Analysing the results of genome-wide association studies is a painstaking effort — each SNP has to pass stringent significance thresholds to be regarded as a respectable candidate. An alternative approach to determining gene variants that contribute to a particular trait is to group all SNPs together and ask whether they can predict a phenotype. One such method, based on a Bayesian approach, has now been used to predict three mouse phenotypes. Similar approaches could be useful in other areas of medical genetics as well as in forensics and artificial selection in livestock.

An alternative approach to determining gene variants that contribute to a particular trait is to group all SNPs together and ask whether they can predict a phenotype.

Bayesian approaches are well suited to the prediction of phenotypes. The aim is not to test hypotheses but to estimate the effect of each SNP and to combine all the SNP effects into a prediction of phenotype that is as accurate as possible. In this paper, the authors have tested the feasibility of using a Bayesian approach called reversible jump Markov chain Monte Carlo (RJMCMC) on genome-wide SNPs to predict three phenotypes in heterogeneous stock mice — coat colour, the percentage of CD8+ cells, and mean cellular haemoglobin (see the link for a description of how these mice were constructed).

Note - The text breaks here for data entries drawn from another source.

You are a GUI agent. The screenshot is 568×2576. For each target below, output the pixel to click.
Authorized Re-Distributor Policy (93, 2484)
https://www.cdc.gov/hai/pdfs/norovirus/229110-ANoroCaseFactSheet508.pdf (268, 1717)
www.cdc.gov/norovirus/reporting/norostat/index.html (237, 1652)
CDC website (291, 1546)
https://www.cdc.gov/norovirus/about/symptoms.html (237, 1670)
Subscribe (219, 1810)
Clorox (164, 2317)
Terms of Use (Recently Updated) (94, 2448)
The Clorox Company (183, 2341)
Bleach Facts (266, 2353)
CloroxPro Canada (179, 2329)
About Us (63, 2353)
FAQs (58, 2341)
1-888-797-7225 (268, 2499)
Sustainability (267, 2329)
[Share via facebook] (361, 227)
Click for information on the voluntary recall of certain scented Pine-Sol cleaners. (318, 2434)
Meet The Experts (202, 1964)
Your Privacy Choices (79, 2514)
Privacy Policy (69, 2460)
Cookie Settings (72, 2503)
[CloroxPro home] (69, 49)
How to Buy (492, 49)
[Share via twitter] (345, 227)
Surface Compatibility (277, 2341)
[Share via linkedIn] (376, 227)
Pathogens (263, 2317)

The data came from four generations of mice, over 2,000 animals, and consisted of 10,000 SNPs as well as pedigree and phenotype information. Genetic models were developed based on the full genotypic data but using the phenotypes of only half the animals, and then they were validated by predicting phenotypes in the remaining half of the population. The models incorporated either additive effects only or a mixture of additive and dominance effects (the AD model).

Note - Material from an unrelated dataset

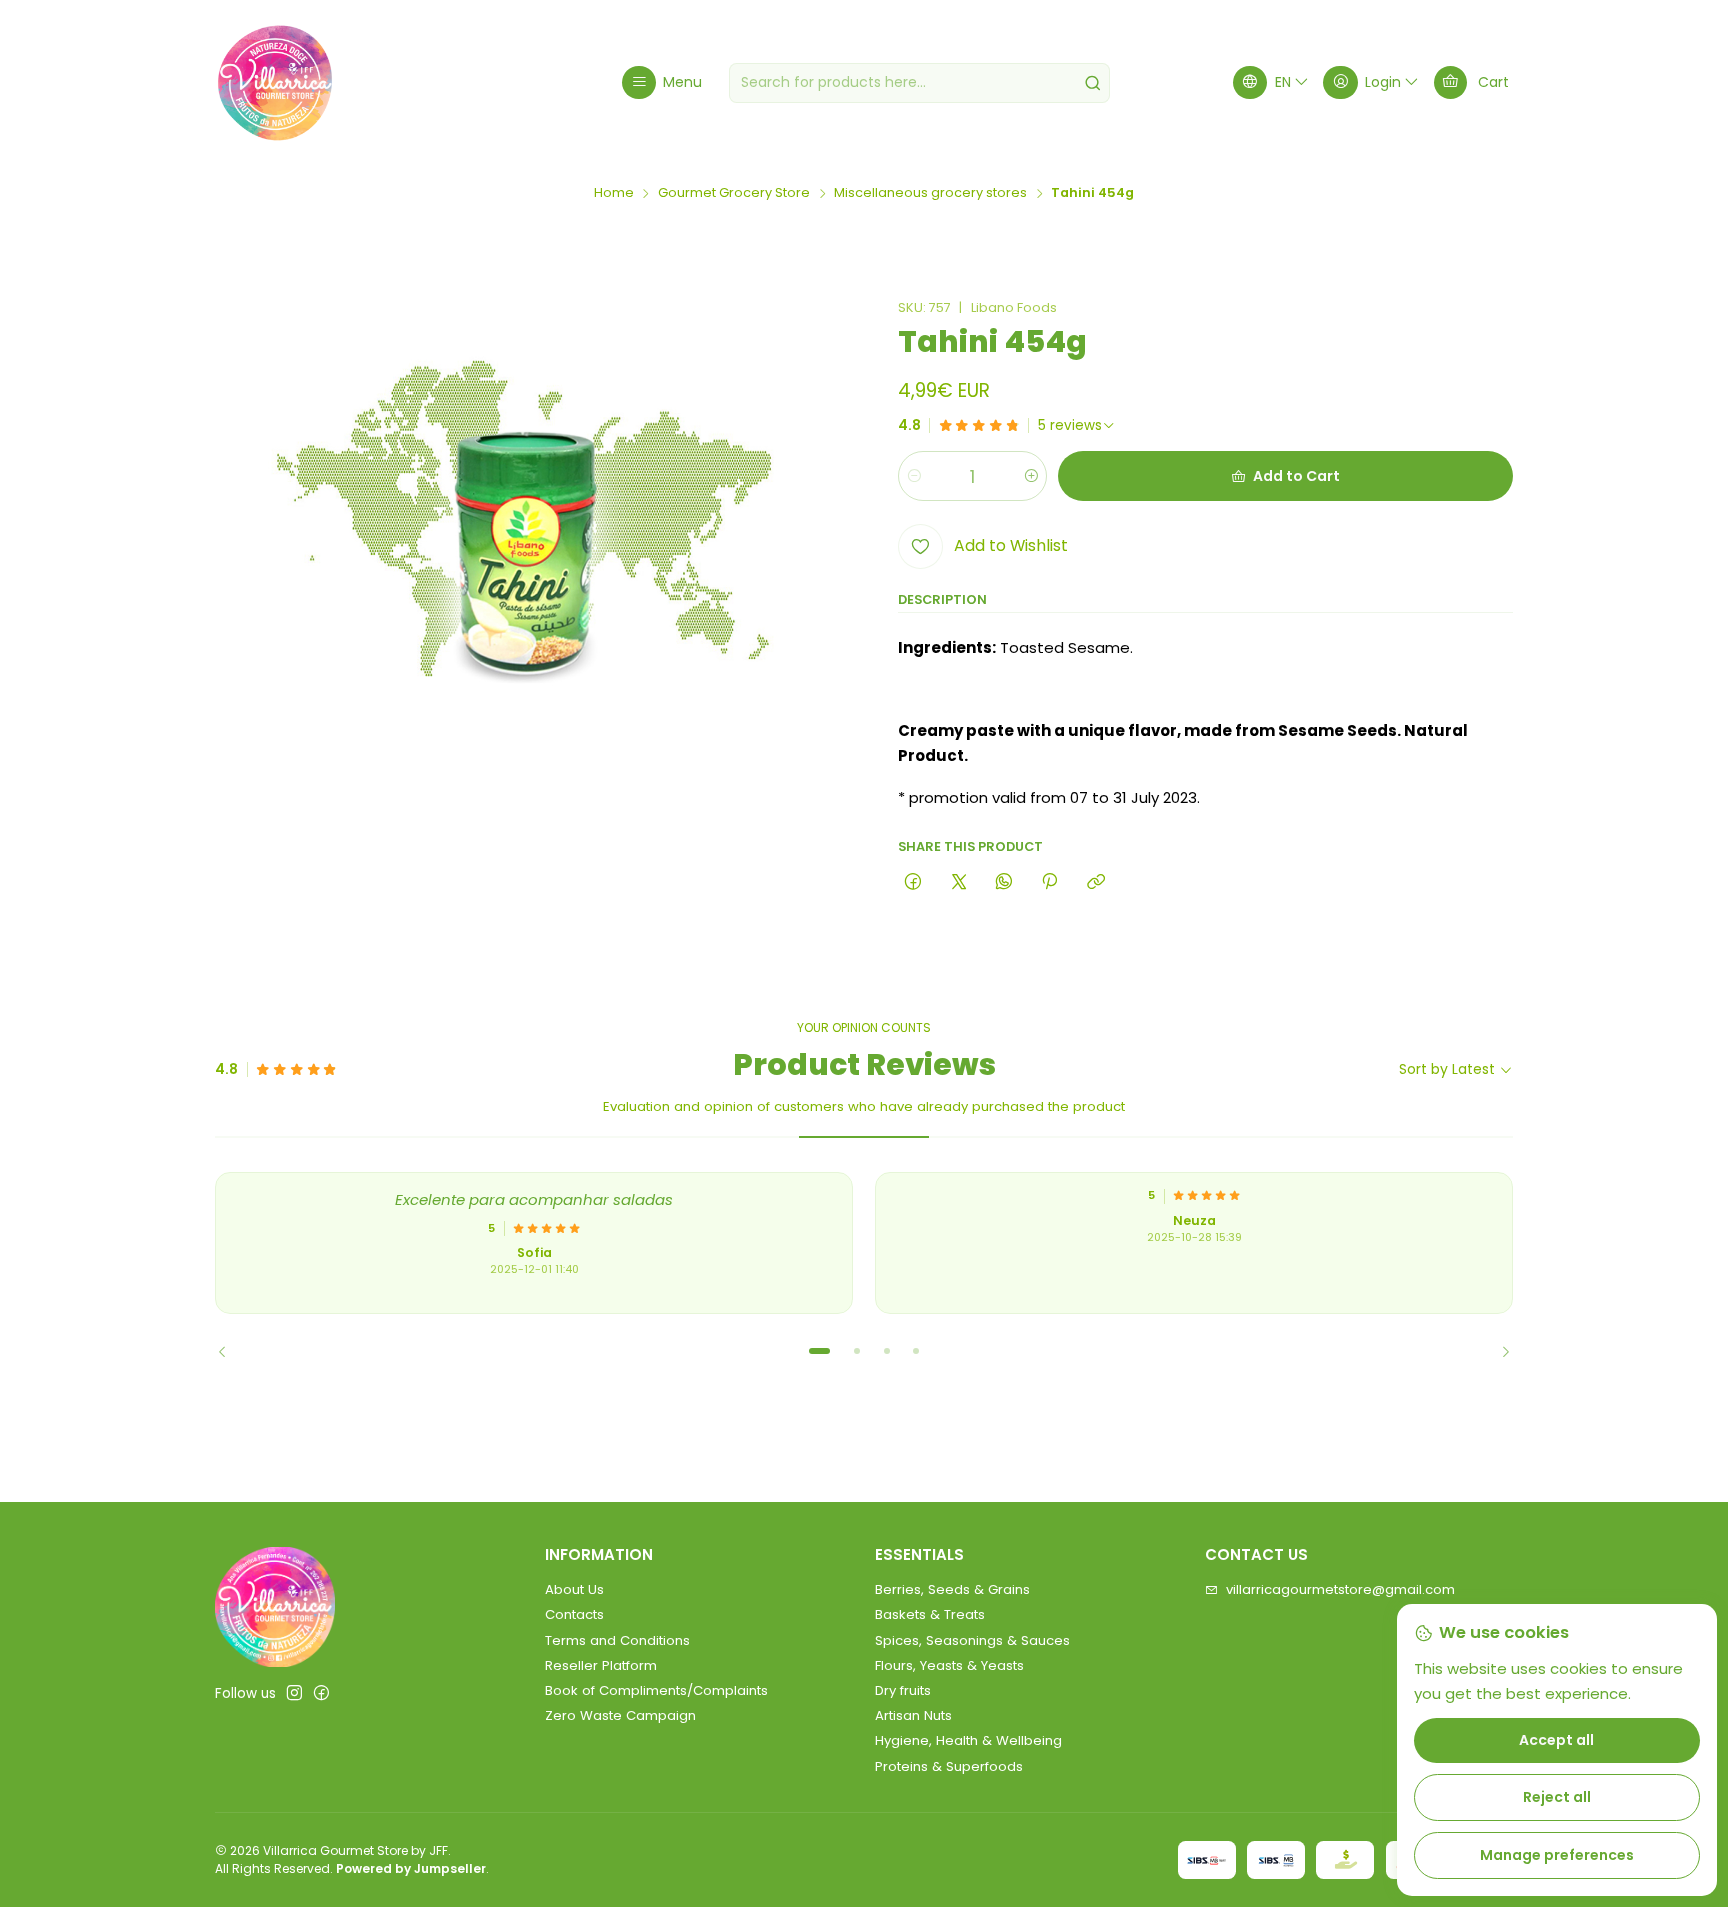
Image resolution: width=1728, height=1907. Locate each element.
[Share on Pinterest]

Predictions were successful across all traits — accuracy ranged from 0.4 to 0.9 — with AD models being superior to additive-only models; for example, coat-colour predictions are 81% accurate under the AD model. More accurate predictions were obtained with traits, such as CD8+ percentage, that are more heritable — that is, for which more of the trait variation between individuals actually depends on genetic factors. Phenotypes were predicted across families but also within families; in the latter case, predictions were enriched by pedigree information and therefore performed better.

Using genome-wide information gave a marked improvement in accuracy over using single SNPs or even entire chromosomes at a time. The high accuracy, computational efficiency and speed of the analysis method (this data set took 15 minutes to analyse) means that it could be adapted for use on additional traits and larger samples, and for other species and applications. This paper builds on previous work by the authors that demonstrated the use of dense SNP genotypes to predict genetic value in livestock and disease risk in humans.